> _QUOTED PASSAGE_:
☆ ☆ ☆ ☆ ☆

FTC and DOJ Expedite Antitrust Review for COVID-19-Related Collaborations
- The Federal Trade Commission (“FTC”) and the U.S. Department of Justice (“DOJ”) Antitrust Division issued a joint statement detailing an expedited antitrust review procedure for collaborations between businesses working on health and safety matters relating to the COVID-19 pandemic.
- According to the statement, the expedited procedures are designed to assist health care facilities that may need to cooperate in providing resources and services to communities affected by COVID-19 or to businesses that may need to temporarily combine production, distribution, or service networks to supply COVID-19-related materials.
- Under the expedited procedure, the FTC and the DOJ will advise on whether the agencies would challenge the proposed collaborations under the antitrust laws within seven calendar days of receiving all the necessary information.

☆ ☆ ☆ ☆ ☆

> _GIVEN INFORMATION_:
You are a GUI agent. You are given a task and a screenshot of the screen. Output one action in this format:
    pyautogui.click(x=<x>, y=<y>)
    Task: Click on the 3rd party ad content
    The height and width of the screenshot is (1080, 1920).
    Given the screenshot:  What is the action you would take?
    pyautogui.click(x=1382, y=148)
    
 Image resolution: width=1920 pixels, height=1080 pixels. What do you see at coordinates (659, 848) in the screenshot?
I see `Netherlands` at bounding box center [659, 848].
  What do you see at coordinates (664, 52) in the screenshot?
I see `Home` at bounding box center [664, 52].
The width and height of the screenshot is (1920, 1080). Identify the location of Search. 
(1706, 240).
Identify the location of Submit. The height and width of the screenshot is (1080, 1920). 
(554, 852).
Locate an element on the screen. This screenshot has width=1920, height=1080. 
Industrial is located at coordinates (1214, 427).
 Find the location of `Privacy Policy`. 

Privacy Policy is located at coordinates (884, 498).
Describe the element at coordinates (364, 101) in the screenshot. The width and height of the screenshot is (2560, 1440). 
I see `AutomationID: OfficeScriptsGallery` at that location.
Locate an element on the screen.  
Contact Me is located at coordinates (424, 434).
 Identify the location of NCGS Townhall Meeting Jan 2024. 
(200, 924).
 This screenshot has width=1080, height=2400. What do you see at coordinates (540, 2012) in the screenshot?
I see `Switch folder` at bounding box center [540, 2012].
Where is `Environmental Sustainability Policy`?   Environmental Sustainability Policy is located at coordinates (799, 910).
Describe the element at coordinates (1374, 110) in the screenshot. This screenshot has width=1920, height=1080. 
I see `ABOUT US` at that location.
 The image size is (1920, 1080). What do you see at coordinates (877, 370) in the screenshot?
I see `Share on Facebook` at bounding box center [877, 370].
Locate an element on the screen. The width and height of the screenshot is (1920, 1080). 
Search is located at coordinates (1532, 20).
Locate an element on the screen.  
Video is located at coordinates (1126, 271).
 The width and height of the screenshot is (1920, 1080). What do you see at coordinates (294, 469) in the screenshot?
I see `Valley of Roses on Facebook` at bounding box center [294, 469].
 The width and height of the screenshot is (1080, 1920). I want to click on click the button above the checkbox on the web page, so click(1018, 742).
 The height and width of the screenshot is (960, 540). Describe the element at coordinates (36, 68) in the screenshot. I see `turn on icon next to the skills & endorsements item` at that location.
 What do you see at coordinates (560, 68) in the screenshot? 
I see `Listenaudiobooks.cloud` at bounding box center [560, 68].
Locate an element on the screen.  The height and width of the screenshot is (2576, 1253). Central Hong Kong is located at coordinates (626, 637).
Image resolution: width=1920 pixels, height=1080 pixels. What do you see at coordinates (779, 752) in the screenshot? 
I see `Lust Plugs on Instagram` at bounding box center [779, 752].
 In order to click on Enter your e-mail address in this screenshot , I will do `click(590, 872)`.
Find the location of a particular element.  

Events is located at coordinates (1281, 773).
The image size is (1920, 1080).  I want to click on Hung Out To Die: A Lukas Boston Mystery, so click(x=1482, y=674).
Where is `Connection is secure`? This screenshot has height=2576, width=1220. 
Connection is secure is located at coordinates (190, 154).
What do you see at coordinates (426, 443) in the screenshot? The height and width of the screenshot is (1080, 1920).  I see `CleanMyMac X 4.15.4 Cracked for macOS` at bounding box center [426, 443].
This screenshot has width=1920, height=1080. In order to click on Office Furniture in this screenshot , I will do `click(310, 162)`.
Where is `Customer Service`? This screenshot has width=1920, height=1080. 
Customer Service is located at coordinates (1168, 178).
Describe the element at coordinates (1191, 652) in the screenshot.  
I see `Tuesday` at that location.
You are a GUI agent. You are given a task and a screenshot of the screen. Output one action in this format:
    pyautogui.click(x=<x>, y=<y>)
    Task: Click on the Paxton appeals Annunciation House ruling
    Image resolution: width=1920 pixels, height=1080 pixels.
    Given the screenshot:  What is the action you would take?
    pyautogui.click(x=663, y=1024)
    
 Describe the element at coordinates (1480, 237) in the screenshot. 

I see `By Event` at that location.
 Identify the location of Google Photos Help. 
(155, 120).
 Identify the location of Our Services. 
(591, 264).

☆ ☆ ☆ ☆ ☆

> _BRIEF 1_: Copy everything from "FTC and DOJ" down to "supply COVID-19-related materials." in the passage on the FTC and DOJ antitrust review.
> _BRIEF 2_: In the passage on the FTC and DOJ antitrust review, within what time do the agencies say they will advise on a proposed collaboration once they have all the necessary information?
> _BRIEF 3_: Continue the passage on the FTC and DOJ antitrust review after its final sentence.

> _RESPONSE AREA 1_:
FTC and DOJ Expedite Antitrust Review for COVID-19-Related Collaborations
- The Federal Trade Commission (“FTC”) and the U.S. Department of Justice (“DOJ”) Antitrust Division issued a joint statement detailing an expedited antitrust review procedure for collaborations between businesses working on health and safety matters relating to the COVID-19 pandemic.
- According to the statement, the expedited procedures are designed to assist health care facilities that may need to cooperate in providing resources and services to communities affected by COVID-19 or to businesses that may need to temporarily combine production, distribution, or service networks to supply COVID-19-related materials.

> _RESPONSE AREA 2_: Within seven calendar days of receiving all the necessary information.

> _RESPONSE AREA 3_:
The FTC Reminds Consumers that There Is No Such Thing as a Panacea
- The FTC reached a settlement with marketing company Health Center, Inc. and its owner (collectively “HCI”) to resolve allegations that HCI used deceptive advertising claims about “cure-all” health and wellness products in violation of the FTC Act.
- The FTC’s complaint alleged that HCI used misleading marketing, including fake consumer testimonials, to sell three products online and through telemarketing calls with claims that the products could treat or cure a wide variety of diseases and conditions, including cancer, diabetes, Alzheimer’s disease, and arthritis, without any scientific evidence to back up these claims. The complaint also alleges that one of the products was advertised as containing human growth hormone when in reality it contained pig growth hormone.
- Under the terms of the proposed stipulated order, HCI is enjoined from engaging in deceptive marketing practices and is subject to an $8.62 million judgment, which will be partially suspended upon payment of $5,000. Because the suspension is expressly premised on the accuracy of HCI’s proffered financial statements, if HCI is later found to have misrepresented its financial condition, the full judgment will immediately become due.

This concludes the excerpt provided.